*Text to read:*
New subject: [math-fun] Interesting matrix problem

7 Feb 2021

      Re: The 'textbook' solution using SVD's is looking better
all the time, as the SVD *automatically* finds the *closest*
rank-1 decomposition of the input matrix, which doesn't
even have to pretend to have been a rank-1 matrix.

Indeed, I tried a Jacobi-like SVD algorithm on some of
these purported rank-1 matrices, and it converges extremely
quickly because -- unlike non-rank-1 matrices -- each of
these Jacobi/Givens rotations zeros out entire rows and
columns and furthermore, these rotations don't screw up
the previously zeroed rows and columns.

A major downside to the SVD algorithm on these rank-1
matrices is that the row and column produced has been
*normalized* to 1, and the *scale factor*, the first
(the largest, and hopefully only non-zero) singular
value is *irrational*.

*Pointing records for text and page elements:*

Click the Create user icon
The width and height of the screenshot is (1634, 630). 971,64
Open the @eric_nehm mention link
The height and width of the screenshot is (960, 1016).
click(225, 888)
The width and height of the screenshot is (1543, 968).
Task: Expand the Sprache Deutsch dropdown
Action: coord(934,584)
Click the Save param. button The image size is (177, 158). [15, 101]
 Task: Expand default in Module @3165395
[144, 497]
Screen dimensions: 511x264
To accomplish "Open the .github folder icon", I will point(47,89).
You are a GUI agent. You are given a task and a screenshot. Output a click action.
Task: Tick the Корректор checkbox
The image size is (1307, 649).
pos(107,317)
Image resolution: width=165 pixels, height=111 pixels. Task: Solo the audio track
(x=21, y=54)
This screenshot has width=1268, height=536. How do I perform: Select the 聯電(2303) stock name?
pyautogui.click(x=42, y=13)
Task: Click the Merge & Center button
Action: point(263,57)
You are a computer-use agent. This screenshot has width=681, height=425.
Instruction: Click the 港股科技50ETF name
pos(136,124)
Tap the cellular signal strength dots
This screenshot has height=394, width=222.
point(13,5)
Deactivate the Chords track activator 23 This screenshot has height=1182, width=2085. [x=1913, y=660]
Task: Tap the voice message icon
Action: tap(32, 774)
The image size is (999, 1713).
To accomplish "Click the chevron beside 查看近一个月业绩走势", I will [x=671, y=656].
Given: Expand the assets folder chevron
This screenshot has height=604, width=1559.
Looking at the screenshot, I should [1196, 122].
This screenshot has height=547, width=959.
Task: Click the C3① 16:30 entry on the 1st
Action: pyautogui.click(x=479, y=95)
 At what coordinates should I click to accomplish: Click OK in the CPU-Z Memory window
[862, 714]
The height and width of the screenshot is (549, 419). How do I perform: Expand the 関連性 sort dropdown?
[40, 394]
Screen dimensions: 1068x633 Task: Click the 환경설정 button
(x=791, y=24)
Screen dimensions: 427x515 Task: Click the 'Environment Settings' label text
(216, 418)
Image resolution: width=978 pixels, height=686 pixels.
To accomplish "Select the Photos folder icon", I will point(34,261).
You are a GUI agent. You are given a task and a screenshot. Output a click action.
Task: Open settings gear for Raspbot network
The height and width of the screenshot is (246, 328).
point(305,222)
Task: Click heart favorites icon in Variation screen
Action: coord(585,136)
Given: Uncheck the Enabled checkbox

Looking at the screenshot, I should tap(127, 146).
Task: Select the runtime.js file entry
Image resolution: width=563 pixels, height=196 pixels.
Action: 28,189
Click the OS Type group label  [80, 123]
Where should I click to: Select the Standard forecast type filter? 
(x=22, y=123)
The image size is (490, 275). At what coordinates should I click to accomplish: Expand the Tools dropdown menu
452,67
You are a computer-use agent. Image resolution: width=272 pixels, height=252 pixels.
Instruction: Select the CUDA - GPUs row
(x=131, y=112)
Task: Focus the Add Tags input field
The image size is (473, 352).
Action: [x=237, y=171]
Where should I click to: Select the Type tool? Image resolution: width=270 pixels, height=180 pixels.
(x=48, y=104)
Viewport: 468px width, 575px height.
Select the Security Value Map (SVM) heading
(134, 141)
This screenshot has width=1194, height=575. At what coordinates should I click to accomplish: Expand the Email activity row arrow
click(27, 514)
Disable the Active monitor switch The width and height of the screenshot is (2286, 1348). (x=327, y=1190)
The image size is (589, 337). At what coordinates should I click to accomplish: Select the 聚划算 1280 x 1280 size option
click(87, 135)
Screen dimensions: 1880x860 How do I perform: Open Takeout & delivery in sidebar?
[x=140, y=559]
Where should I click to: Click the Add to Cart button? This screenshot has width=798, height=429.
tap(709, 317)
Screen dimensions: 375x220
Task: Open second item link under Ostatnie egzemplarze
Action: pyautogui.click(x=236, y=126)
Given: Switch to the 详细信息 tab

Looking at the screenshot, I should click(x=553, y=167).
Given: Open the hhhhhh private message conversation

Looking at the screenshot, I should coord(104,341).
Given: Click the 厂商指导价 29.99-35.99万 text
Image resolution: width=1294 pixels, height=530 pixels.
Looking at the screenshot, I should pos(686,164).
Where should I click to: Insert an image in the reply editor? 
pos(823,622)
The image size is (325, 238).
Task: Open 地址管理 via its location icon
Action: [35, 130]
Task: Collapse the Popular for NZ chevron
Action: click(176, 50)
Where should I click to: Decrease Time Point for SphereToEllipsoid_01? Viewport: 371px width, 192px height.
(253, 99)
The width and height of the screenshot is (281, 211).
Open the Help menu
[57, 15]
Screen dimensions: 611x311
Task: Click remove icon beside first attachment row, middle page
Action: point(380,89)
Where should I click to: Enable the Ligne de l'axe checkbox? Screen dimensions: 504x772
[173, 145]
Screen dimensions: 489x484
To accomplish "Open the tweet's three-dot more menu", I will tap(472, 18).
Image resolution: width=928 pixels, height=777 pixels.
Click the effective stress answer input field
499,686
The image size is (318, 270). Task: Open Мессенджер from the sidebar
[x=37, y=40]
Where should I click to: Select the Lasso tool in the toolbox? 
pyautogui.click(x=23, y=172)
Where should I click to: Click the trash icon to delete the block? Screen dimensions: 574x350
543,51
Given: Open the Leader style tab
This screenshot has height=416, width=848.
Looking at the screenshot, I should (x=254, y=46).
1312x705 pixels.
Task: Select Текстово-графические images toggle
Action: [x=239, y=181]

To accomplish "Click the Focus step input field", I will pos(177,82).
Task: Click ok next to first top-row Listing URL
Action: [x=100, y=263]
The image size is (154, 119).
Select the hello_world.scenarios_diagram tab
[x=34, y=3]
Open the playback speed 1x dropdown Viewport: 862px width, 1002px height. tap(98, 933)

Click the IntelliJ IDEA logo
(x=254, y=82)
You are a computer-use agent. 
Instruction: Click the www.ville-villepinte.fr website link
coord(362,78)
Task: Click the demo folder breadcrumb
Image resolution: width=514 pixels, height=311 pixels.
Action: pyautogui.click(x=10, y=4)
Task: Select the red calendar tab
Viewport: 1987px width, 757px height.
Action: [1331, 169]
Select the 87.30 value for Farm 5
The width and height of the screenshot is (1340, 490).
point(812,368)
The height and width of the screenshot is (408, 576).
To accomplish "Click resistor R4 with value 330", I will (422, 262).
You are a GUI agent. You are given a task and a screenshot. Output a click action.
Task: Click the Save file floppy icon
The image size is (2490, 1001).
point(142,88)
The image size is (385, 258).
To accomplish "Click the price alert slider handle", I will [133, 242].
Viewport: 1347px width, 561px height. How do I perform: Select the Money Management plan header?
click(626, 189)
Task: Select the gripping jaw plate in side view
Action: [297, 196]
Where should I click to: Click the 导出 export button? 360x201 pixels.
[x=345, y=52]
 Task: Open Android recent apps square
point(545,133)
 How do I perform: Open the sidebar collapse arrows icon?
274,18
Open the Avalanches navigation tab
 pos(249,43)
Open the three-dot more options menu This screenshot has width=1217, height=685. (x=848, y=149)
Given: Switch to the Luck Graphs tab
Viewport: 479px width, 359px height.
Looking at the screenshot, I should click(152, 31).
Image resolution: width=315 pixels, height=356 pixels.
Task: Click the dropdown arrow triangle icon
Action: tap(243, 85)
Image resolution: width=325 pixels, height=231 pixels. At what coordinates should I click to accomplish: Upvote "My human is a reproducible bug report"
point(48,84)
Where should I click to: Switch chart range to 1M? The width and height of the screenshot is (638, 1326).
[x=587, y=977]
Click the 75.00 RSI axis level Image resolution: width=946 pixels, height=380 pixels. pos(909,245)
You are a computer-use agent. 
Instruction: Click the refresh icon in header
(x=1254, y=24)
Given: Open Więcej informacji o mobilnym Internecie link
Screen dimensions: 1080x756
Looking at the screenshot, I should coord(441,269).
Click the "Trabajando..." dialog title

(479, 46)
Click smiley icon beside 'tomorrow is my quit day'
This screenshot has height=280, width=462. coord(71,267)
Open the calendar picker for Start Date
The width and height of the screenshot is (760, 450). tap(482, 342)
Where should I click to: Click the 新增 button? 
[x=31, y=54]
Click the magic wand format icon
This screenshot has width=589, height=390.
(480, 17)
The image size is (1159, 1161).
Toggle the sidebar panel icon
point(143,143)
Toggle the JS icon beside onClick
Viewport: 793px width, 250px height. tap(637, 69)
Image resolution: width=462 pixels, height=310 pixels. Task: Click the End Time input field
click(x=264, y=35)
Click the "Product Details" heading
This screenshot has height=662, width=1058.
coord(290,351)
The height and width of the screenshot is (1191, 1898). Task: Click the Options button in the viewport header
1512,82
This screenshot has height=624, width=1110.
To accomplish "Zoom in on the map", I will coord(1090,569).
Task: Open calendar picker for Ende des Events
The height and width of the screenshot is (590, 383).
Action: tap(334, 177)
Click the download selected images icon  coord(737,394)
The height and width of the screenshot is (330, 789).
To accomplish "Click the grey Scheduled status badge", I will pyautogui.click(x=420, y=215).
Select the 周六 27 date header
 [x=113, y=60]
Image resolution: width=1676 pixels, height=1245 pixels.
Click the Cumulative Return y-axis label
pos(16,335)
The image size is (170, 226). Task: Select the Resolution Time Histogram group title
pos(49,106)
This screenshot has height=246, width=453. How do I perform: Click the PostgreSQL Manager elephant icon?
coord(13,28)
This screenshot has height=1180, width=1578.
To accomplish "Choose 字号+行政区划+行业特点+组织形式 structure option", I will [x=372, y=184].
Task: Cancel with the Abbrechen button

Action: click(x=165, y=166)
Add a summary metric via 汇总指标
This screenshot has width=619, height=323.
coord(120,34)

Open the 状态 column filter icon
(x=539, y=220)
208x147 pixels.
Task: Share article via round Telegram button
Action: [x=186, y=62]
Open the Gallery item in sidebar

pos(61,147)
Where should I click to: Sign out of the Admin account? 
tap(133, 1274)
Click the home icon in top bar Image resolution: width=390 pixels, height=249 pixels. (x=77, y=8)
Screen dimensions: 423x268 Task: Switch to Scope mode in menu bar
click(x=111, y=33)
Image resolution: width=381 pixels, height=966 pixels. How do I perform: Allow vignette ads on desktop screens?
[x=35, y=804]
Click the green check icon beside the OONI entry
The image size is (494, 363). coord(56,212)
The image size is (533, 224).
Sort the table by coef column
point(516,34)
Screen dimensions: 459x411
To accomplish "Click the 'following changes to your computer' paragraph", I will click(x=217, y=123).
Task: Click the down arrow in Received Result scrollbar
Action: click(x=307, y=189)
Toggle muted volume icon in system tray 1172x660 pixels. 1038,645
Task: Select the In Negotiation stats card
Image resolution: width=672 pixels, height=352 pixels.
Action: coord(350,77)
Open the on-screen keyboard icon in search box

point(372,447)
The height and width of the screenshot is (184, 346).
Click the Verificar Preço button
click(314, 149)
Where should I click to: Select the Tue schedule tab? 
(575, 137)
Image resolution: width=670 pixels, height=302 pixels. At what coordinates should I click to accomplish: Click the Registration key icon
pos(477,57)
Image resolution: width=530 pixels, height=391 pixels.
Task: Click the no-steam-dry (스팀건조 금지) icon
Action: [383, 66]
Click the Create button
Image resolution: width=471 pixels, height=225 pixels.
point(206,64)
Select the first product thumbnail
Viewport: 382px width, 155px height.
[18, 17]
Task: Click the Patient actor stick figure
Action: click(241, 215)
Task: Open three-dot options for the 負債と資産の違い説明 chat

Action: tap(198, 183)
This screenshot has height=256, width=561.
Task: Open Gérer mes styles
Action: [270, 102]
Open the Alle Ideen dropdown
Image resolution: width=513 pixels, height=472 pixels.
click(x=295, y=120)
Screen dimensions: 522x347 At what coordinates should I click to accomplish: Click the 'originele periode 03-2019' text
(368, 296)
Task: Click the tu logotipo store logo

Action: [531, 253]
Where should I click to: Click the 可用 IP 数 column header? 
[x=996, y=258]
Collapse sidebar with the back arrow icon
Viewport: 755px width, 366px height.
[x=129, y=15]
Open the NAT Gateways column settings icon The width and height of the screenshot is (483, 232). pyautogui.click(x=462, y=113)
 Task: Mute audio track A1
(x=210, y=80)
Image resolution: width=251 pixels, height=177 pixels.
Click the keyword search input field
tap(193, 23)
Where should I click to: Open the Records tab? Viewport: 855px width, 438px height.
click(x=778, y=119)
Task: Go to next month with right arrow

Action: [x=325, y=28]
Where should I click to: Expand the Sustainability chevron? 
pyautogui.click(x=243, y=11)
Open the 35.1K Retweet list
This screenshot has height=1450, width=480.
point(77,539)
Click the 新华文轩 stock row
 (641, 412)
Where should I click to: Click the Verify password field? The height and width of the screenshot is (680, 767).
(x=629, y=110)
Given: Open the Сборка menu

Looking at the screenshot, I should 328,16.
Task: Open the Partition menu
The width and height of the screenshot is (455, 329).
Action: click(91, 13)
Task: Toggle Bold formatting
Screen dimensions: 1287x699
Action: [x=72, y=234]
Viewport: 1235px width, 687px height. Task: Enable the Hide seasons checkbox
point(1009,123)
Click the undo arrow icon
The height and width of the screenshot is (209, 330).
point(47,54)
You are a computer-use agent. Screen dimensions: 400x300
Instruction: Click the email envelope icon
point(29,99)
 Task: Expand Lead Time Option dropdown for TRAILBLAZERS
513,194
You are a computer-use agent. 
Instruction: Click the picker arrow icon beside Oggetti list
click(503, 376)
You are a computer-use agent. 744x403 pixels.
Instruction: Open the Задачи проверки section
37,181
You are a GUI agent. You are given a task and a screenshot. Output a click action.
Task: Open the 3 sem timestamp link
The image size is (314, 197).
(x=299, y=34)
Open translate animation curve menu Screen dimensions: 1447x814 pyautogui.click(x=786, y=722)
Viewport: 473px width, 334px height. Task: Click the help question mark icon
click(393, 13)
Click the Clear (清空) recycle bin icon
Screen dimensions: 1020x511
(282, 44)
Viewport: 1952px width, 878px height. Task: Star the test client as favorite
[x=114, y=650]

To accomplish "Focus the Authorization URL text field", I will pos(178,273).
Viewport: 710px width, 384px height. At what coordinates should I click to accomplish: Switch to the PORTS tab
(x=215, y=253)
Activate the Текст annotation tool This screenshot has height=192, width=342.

*Exercise task 1:* Report every line of the records that contains the string "label".
*Exercise task 2:* Continue the post about SVD on rank-1 matrices from the point where it stops.
The records bear no relation to the post about SVD and rank-1 matrices.

*Final answer 1:*
Screen dimensions: 427x515 Task: Click the 'Environment Settings' label text
Click the OS Type group label  [80, 123]
Click the Cumulative Return y-axis label

*Final answer 2:*
The other (non-'principal') singular values characterize
the 'noise', which might be helpful if you're trying
to reduce this noise.

At 12:39 PM 2/6/2021, Henry Baker wrote:
...
Oops!!
There still is a possibility of *worsening* the error if the noise
causes a sign change in one of the non-principal rows or columns.
A more robust solution would be to compute the correlation of
the other rows/columns with the principal rows/columns, and
choose the sign suggested by the correlation.
If the abs value of the correlation is too low, don't bother
including it in the sum, as it is 'obviously' all noise.
The 'textbook' solution using SVD's is looking better all
the time, as the SVD *automatically* finds the *closest*
rank-1 decomposition of the input matrix, which doesn't
even have to pretend to have been a rank-1 matrix.
At 09:34 AM 2/6/2021, Henry Baker wrote:
...
"Find the element in the matrix with the largest absolute value.
Use the row and column containing that element, and ignore
everything else."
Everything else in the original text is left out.